Big Springs Conference
- Association: MSHSAA
- No. of teams: 10
- Region: Southeast Missouri

= Big Springs Conference =

High school athletic conference in southeast Missouri, United States

The Big Spring Conference is a high school athletic conference comprising small-size high schools located in southeast Missouri. The conference members are located in the counties of Carter, Oregon, Ozark, Reynolds, Shannon, and Texas. It is named after the Big Spring in the Current River that flows through much of the area and many of the counties in the conference.

==Members==
The Big Spring Conference consists of ten high schools. The conference comprises both Class 1 and Class 2 schools (in boys' basketball), the two smallest classes in Missouri. In 2024, Bakersfield, Dora, and Koshkonong joined the conference.
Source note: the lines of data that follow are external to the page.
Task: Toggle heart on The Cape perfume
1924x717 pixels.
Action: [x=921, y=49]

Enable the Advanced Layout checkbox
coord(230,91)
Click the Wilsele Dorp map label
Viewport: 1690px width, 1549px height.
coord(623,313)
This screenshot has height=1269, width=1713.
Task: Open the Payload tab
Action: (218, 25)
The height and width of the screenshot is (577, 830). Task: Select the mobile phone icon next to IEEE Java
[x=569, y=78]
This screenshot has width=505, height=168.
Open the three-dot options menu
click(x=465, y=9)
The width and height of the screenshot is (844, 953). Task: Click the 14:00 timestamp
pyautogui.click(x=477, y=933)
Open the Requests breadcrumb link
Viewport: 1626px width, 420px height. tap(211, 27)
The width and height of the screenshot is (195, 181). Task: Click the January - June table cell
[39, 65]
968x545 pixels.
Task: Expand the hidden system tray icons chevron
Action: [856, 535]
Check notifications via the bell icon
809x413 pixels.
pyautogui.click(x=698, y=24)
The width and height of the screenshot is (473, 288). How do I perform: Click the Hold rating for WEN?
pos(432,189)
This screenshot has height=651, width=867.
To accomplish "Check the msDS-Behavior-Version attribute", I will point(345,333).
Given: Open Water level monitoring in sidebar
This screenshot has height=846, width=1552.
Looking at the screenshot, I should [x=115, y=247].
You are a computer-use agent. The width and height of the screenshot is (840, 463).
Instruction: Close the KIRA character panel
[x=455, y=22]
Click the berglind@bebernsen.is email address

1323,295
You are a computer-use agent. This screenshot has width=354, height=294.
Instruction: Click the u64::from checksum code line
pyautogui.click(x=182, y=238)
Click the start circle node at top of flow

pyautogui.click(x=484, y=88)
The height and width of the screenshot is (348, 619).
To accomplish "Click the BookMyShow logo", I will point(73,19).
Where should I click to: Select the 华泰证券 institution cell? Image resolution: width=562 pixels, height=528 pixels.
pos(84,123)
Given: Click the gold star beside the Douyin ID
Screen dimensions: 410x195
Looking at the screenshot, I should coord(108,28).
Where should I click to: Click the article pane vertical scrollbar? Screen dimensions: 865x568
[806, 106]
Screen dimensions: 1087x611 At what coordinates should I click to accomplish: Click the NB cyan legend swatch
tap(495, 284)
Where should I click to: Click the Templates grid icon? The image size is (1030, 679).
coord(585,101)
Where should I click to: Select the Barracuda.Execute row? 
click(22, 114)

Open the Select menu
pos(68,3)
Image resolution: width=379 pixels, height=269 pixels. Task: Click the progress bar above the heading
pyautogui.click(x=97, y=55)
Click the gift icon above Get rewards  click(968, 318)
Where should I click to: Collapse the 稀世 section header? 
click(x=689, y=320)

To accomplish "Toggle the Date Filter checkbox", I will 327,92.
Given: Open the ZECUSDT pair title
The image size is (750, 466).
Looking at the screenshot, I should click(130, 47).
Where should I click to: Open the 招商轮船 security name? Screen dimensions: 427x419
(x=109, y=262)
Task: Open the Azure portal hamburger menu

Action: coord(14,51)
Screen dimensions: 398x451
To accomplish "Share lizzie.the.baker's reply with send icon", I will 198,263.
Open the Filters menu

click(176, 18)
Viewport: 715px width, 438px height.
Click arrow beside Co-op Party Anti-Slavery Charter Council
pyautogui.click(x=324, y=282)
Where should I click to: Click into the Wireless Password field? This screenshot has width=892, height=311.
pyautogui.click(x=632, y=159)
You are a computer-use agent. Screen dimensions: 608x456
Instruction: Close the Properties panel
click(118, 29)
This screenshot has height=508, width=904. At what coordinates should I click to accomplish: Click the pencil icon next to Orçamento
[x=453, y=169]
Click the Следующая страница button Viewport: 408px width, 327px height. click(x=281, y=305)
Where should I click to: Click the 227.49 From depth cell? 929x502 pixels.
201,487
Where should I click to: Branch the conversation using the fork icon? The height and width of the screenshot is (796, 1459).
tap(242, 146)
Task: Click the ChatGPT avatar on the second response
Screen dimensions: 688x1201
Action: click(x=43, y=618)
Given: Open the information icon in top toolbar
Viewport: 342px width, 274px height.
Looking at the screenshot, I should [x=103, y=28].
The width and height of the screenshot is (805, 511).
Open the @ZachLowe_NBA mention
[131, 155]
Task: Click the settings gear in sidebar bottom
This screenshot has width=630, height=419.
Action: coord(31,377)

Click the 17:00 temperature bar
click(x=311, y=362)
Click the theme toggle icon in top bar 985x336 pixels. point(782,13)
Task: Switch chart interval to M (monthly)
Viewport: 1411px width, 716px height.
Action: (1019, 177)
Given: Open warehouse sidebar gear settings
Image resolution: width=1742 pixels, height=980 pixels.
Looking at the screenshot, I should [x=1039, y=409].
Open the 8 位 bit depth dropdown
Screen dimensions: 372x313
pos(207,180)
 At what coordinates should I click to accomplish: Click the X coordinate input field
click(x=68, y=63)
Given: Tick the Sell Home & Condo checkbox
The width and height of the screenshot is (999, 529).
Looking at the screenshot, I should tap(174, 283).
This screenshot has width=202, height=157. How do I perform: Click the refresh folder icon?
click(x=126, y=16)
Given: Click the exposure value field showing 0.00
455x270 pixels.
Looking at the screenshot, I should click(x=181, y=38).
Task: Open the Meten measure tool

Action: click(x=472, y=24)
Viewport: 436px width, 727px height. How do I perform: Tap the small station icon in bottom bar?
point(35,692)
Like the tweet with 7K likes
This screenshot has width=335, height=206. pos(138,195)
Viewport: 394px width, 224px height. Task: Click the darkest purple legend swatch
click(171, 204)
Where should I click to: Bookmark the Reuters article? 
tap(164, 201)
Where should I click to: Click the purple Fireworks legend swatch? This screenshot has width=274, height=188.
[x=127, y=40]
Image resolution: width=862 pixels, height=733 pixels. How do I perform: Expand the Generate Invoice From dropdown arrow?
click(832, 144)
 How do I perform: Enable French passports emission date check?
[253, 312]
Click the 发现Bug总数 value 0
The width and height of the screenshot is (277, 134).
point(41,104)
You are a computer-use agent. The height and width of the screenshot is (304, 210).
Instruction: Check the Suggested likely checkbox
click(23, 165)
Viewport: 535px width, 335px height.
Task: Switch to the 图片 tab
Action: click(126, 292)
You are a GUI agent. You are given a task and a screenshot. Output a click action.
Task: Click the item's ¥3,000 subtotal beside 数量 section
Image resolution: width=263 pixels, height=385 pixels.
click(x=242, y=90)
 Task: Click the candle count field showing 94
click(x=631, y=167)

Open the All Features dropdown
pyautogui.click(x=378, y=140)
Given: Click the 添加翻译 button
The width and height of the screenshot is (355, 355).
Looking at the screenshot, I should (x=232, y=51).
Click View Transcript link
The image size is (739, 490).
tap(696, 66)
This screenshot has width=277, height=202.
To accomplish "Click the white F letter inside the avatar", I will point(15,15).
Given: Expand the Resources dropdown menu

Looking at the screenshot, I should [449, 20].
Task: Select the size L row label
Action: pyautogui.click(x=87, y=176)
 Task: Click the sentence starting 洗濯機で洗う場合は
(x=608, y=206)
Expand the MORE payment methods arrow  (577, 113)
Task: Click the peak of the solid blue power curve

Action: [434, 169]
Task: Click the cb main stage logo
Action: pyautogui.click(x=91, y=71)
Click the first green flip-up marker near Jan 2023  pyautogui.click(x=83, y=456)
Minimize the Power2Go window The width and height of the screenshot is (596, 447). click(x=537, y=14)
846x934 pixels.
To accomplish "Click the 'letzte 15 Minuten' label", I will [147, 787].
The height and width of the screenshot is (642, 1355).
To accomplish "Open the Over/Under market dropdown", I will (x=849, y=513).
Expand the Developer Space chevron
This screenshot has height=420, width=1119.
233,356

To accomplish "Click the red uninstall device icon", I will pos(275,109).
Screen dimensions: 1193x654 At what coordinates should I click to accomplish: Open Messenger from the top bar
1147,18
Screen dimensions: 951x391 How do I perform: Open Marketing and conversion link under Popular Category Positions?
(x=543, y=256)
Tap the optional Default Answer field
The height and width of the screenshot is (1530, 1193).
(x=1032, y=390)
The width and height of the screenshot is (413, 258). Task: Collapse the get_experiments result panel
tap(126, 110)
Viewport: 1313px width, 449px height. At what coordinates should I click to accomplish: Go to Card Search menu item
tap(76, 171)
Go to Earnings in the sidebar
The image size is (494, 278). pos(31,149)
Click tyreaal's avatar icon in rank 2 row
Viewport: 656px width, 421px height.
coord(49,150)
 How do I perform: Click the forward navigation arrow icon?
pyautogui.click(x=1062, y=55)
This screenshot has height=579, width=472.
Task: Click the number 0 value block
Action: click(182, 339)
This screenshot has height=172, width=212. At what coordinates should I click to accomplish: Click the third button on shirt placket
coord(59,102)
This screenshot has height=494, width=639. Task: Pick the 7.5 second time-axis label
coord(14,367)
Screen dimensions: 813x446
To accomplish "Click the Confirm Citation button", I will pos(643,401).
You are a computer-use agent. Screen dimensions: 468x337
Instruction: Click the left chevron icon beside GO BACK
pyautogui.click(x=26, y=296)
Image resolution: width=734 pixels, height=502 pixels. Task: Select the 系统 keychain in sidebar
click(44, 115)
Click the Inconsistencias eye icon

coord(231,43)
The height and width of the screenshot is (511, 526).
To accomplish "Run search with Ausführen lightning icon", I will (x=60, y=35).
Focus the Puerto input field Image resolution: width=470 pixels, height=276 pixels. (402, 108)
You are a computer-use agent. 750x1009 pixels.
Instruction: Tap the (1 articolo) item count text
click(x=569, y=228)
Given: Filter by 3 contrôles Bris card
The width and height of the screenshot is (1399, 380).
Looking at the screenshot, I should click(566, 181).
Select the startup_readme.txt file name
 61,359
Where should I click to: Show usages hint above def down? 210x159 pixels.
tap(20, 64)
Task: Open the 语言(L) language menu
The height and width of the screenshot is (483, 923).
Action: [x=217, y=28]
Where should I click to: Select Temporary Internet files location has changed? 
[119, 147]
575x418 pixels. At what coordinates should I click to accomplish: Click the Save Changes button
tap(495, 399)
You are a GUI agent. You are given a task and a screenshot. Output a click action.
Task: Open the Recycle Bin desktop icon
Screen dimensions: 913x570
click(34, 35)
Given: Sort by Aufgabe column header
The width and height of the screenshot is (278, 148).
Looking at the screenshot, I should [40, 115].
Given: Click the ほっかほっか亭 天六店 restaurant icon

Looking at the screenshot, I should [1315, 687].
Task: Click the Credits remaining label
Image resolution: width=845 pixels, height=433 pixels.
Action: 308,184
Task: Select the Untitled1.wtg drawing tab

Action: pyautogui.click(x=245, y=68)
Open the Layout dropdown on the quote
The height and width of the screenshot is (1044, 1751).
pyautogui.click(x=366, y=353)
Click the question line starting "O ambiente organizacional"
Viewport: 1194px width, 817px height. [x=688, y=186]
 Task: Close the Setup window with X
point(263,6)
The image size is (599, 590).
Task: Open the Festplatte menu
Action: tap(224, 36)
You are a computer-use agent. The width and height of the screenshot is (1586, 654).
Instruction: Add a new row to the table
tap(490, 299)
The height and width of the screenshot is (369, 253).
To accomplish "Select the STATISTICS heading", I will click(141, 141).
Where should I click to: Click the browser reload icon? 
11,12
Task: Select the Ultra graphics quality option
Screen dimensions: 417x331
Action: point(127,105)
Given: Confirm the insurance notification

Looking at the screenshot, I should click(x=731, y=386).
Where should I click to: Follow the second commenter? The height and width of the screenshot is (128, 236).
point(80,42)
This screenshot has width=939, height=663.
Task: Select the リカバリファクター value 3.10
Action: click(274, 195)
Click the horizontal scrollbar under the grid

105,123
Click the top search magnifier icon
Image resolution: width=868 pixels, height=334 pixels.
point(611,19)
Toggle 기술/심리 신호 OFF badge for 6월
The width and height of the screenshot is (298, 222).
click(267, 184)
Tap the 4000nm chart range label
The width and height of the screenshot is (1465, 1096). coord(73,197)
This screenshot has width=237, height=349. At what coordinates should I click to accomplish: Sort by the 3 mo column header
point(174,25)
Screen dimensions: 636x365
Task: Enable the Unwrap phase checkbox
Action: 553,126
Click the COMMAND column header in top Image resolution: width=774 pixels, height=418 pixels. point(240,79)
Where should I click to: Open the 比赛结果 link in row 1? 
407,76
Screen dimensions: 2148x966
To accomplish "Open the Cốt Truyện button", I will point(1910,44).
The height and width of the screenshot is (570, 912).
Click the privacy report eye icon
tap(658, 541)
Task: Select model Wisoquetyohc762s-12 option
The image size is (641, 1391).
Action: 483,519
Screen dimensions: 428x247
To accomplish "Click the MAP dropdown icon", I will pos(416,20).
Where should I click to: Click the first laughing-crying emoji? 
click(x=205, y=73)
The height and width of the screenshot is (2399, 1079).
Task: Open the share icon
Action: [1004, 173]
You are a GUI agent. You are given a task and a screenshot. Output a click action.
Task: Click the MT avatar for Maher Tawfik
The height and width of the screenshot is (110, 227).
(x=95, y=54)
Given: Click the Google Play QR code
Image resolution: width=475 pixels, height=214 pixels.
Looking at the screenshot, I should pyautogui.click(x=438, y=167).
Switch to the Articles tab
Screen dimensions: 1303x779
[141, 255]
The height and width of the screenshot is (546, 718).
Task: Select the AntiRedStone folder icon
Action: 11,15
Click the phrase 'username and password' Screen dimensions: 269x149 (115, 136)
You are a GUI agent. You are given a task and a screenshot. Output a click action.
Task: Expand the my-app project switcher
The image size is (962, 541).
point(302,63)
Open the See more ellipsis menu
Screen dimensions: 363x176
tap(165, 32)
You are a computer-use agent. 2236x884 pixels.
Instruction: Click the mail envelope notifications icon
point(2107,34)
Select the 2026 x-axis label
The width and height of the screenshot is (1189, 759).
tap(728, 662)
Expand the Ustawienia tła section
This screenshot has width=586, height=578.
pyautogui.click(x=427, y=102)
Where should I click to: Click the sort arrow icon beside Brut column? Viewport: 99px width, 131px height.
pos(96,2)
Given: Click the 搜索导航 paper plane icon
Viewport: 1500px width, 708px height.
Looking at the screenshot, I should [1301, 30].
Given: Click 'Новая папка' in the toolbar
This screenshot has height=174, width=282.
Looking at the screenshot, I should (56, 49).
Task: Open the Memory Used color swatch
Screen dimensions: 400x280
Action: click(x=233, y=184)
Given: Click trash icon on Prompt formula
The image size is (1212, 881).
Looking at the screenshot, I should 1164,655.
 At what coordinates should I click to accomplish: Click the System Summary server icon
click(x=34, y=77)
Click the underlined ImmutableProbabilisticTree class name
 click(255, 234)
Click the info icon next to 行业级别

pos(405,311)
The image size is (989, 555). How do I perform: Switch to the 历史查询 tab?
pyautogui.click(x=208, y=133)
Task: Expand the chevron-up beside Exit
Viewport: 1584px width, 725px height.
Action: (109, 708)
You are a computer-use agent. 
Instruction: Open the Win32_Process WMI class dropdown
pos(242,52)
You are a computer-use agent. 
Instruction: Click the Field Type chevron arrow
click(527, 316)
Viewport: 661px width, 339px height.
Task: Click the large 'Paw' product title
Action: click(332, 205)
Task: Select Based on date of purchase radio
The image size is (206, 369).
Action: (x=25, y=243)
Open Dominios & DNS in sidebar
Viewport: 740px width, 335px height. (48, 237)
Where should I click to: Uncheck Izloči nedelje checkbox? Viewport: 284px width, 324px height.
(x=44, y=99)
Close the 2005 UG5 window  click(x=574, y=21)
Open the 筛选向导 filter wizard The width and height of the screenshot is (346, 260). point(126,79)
| School | Nickname | Colors | City | County | Type | Year Joined |
|---|---|---|---|---|---|---|
| Alton | Comets |  | Alton | Oregon | Public |  |
| Bakersfield | Lions |  | Bakersfield | Ozark | Public | 2024 |
| Couch | Indians |  | Myrtle | Oregon | Public |  |
| Dora | Falcons |  | Dora | Ozark | Public | 2024 |
| Eminence | Redwings |  | Eminence | Shannon | Public |  |
| Ellington | Whippets |  | Ellington | Reynolds | Public |  |
| Koshkonong | Blue Jays |  | Koshkonong | Oregon | Public | 2024 |
| Summersville | Wildcats |  | Summersville | Texas | Public |  |
| Van Buren | Bulldogs |  | Van Buren | Carter | Public |  |
| Winona | Wildcats |  | Winona | Shannon | Public |  |

Bunker left the Big Springs Conference following the 2023–24 season, joining the Black River League.